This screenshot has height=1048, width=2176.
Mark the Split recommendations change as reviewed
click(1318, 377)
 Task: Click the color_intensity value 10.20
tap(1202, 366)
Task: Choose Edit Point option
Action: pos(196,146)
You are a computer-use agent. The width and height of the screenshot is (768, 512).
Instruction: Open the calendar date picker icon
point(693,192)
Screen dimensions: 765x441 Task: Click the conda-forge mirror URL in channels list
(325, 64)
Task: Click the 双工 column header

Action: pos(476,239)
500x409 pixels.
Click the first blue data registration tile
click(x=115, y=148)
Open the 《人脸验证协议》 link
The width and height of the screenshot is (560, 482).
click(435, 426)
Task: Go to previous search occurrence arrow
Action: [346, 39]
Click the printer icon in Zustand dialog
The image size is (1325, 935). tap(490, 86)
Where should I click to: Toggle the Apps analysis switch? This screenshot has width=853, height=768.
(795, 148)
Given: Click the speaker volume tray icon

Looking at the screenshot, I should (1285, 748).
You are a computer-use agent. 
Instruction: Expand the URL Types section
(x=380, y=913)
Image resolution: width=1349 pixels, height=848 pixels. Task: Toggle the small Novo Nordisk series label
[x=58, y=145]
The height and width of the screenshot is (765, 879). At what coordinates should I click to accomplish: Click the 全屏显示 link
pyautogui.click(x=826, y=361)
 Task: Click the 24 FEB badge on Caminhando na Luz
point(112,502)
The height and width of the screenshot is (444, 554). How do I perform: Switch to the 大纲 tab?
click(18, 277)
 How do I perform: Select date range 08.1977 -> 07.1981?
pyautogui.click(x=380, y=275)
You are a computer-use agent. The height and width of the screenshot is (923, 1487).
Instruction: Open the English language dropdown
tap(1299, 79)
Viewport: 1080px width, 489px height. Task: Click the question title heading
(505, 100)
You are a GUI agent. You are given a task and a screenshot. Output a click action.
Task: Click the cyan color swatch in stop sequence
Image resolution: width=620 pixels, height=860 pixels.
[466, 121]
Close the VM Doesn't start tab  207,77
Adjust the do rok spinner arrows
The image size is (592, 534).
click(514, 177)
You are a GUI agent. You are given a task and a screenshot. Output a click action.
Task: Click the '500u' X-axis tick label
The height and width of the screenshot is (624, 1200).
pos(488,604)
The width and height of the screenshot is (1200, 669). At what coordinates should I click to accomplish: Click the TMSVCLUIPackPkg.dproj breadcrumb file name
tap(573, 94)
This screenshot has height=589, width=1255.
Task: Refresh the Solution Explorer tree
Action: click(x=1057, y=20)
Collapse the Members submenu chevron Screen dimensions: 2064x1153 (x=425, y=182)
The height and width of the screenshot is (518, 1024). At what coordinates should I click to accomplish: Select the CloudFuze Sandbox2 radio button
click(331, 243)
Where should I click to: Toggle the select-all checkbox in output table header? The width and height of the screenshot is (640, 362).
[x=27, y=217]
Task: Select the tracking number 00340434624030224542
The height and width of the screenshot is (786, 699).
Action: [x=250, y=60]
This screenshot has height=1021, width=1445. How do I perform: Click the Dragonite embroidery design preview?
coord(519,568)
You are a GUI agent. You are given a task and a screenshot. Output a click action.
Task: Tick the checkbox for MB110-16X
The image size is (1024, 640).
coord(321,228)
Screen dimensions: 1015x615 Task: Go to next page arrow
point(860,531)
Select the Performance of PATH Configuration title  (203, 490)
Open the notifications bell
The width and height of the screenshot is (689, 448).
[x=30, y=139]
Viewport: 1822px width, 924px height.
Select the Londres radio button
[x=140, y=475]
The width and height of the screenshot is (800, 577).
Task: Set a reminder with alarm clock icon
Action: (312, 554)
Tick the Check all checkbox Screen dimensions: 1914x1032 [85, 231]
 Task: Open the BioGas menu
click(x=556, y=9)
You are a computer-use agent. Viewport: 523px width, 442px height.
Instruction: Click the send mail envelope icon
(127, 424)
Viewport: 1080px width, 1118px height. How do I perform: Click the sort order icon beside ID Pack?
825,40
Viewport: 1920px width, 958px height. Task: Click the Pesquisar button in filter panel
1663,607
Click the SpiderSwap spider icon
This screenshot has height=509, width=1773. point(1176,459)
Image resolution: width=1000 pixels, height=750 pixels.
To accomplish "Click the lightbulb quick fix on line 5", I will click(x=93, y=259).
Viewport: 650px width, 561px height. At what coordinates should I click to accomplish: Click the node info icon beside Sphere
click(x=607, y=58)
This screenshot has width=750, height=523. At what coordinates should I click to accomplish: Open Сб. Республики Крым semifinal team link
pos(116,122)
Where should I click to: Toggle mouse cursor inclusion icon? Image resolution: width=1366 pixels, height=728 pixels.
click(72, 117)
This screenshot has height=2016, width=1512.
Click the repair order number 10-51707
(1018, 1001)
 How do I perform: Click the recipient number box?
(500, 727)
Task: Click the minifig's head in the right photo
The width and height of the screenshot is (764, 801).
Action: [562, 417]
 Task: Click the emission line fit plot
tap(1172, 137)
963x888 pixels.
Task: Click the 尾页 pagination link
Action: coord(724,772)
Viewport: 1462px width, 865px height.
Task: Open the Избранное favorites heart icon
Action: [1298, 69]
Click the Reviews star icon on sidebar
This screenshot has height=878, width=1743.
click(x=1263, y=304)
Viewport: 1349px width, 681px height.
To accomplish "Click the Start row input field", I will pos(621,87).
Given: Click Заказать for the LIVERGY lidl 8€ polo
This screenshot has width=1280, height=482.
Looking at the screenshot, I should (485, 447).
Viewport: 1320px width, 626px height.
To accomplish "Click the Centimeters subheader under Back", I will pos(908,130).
· · ·
#### Try it:
Nothing may be left out. Retype all the entries exactly.

#### Solved problem:
This screenshot has height=1048, width=2176.
Mark the Split recommendations change as reviewed
click(1318, 377)
 Task: Click the color_intensity value 10.20
tap(1202, 366)
Task: Choose Edit Point option
Action: pos(196,146)
You are a computer-use agent. The width and height of the screenshot is (768, 512).
Instruction: Open the calendar date picker icon
point(693,192)
Screen dimensions: 765x441 Task: Click the conda-forge mirror URL in channels list
(325, 64)
Task: Click the 双工 column header

Action: pos(476,239)
500x409 pixels.
Click the first blue data registration tile
click(x=115, y=148)
Open the 《人脸验证协议》 link
The width and height of the screenshot is (560, 482).
click(435, 426)
Task: Go to previous search occurrence arrow
Action: [346, 39]
Click the printer icon in Zustand dialog
The image size is (1325, 935). tap(490, 86)
Where should I click to: Toggle the Apps analysis switch? This screenshot has width=853, height=768.
(795, 148)
Given: Click the speaker volume tray icon

Looking at the screenshot, I should (1285, 748).
You are a computer-use agent. 
Instruction: Expand the URL Types section
(x=380, y=913)
Image resolution: width=1349 pixels, height=848 pixels. Task: Toggle the small Novo Nordisk series label
[x=58, y=145]
The height and width of the screenshot is (765, 879). At what coordinates should I click to accomplish: Click the 全屏显示 link
pyautogui.click(x=826, y=361)
 Task: Click the 24 FEB badge on Caminhando na Luz
point(112,502)
The height and width of the screenshot is (444, 554). How do I perform: Switch to the 大纲 tab?
click(18, 277)
 How do I perform: Select date range 08.1977 -> 07.1981?
pyautogui.click(x=380, y=275)
You are a computer-use agent. The height and width of the screenshot is (923, 1487).
Instruction: Open the English language dropdown
tap(1299, 79)
Viewport: 1080px width, 489px height. Task: Click the question title heading
(505, 100)
You are a GUI agent. You are given a task and a screenshot. Output a click action.
Task: Click the cyan color swatch in stop sequence
Image resolution: width=620 pixels, height=860 pixels.
[466, 121]
Close the VM Doesn't start tab  207,77
Adjust the do rok spinner arrows
The image size is (592, 534).
click(514, 177)
You are a GUI agent. You are given a task and a screenshot. Output a click action.
Task: Click the '500u' X-axis tick label
The height and width of the screenshot is (624, 1200).
pos(488,604)
The width and height of the screenshot is (1200, 669). At what coordinates should I click to accomplish: Click the TMSVCLUIPackPkg.dproj breadcrumb file name
tap(573, 94)
This screenshot has height=589, width=1255.
Task: Refresh the Solution Explorer tree
Action: click(x=1057, y=20)
Collapse the Members submenu chevron Screen dimensions: 2064x1153 (x=425, y=182)
The height and width of the screenshot is (518, 1024). At what coordinates should I click to accomplish: Select the CloudFuze Sandbox2 radio button
click(331, 243)
Where should I click to: Toggle the select-all checkbox in output table header? The width and height of the screenshot is (640, 362).
[x=27, y=217]
Task: Select the tracking number 00340434624030224542
The height and width of the screenshot is (786, 699).
Action: [x=250, y=60]
This screenshot has height=1021, width=1445. How do I perform: Click the Dragonite embroidery design preview?
coord(519,568)
You are a GUI agent. You are given a task and a screenshot. Output a click action.
Task: Tick the checkbox for MB110-16X
The image size is (1024, 640).
coord(321,228)
Screen dimensions: 1015x615 Task: Go to next page arrow
point(860,531)
Select the Performance of PATH Configuration title  (203, 490)
Open the notifications bell
The width and height of the screenshot is (689, 448).
[x=30, y=139]
Viewport: 1822px width, 924px height.
Select the Londres radio button
[x=140, y=475]
The width and height of the screenshot is (800, 577).
Task: Set a reminder with alarm clock icon
Action: (312, 554)
Tick the Check all checkbox Screen dimensions: 1914x1032 [85, 231]
 Task: Open the BioGas menu
click(x=556, y=9)
You are a computer-use agent. Viewport: 523px width, 442px height.
Instruction: Click the send mail envelope icon
(127, 424)
Viewport: 1080px width, 1118px height. How do I perform: Click the sort order icon beside ID Pack?
825,40
Viewport: 1920px width, 958px height. Task: Click the Pesquisar button in filter panel
1663,607
Click the SpiderSwap spider icon
This screenshot has height=509, width=1773. point(1176,459)
Image resolution: width=1000 pixels, height=750 pixels.
To accomplish "Click the lightbulb quick fix on line 5", I will click(x=93, y=259).
Viewport: 650px width, 561px height. At what coordinates should I click to accomplish: Click the node info icon beside Sphere
click(x=607, y=58)
This screenshot has width=750, height=523. At what coordinates should I click to accomplish: Open Сб. Республики Крым semifinal team link
pos(116,122)
Where should I click to: Toggle mouse cursor inclusion icon? Image resolution: width=1366 pixels, height=728 pixels.
click(72, 117)
This screenshot has height=2016, width=1512.
Click the repair order number 10-51707
(1018, 1001)
 How do I perform: Click the recipient number box?
(500, 727)
Task: Click the minifig's head in the right photo
The width and height of the screenshot is (764, 801).
Action: [562, 417]
 Task: Click the emission line fit plot
tap(1172, 137)
963x888 pixels.
Task: Click the 尾页 pagination link
Action: coord(724,772)
Viewport: 1462px width, 865px height.
Task: Open the Избранное favorites heart icon
Action: [1298, 69]
Click the Reviews star icon on sidebar
This screenshot has height=878, width=1743.
click(x=1263, y=304)
Viewport: 1349px width, 681px height.
To accomplish "Click the Start row input field", I will pos(621,87).
Given: Click Заказать for the LIVERGY lidl 8€ polo
This screenshot has width=1280, height=482.
Looking at the screenshot, I should (485, 447).
Viewport: 1320px width, 626px height.
To accomplish "Click the Centimeters subheader under Back", I will pos(908,130).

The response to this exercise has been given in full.